Like CXL, SDXI targets different types of memory. By having a specification that is architectural in nature, you can build additional offloads that leverage the same interface, he said.
There are many use cases in which a standardized DMA, such as SDXI, is valuable because it allows an application to instruct a work item in the form of a descriptor — the data copy can be done while the application is free to perform other things and will be notified once the copy is completed. Another scenario that you can execute differently with SDXI, Iyer noted, is the storage and retrieval of data, which is usually accomplished by multiple memory buffer copies that can degrade performance — even with the help of a persistent memory region in the memory architecture.

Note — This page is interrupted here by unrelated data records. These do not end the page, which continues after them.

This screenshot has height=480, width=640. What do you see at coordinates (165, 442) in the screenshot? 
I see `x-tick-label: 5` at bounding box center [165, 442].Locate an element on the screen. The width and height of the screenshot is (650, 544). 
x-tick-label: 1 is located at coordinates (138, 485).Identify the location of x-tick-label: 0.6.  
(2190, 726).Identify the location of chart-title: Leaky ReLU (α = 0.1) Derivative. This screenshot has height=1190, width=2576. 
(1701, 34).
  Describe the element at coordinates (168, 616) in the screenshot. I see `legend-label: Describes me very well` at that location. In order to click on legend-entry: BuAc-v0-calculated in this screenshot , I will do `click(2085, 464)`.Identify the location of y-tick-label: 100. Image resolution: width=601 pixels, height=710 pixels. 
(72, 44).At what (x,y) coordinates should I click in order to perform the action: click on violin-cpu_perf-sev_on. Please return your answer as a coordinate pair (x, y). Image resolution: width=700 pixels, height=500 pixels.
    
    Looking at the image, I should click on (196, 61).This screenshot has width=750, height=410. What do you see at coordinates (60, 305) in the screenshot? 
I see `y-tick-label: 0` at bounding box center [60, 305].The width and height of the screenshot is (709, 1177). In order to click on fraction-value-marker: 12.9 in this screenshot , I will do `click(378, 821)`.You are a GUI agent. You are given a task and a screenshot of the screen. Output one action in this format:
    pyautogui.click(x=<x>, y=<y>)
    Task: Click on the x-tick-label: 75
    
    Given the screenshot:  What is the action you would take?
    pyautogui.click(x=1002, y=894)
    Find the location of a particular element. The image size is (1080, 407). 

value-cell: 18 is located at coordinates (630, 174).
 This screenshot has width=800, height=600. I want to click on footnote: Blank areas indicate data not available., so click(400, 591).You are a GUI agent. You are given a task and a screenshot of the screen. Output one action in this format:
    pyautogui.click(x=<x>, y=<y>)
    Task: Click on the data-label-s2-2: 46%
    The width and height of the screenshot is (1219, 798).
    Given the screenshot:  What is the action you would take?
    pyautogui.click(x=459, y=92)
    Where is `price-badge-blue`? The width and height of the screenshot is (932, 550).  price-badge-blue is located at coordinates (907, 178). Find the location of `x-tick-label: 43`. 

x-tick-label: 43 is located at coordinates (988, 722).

A third scenario where SDXI shines, Iyer said, is when two machines want to perform data movement to each other’s address spaces, which could be optimized by an accelerator that can safely and securely read the data buffer from one guest version machine, spin it around, and then write that data buffer into a second virtual machine. “This is the best of both worlds.”
Despite the benefits offered by an SDXI, it’s a work in progress, Iyer said. At present, SNIA’s TWG is exploring how to set up a connection between multiple address spaces before making data-movement requests, as well as different ways SDXI can work better in a CXL and heterogeneous environment. “It is architecture-independent, implementation-independent and interconnect-independent,” he said.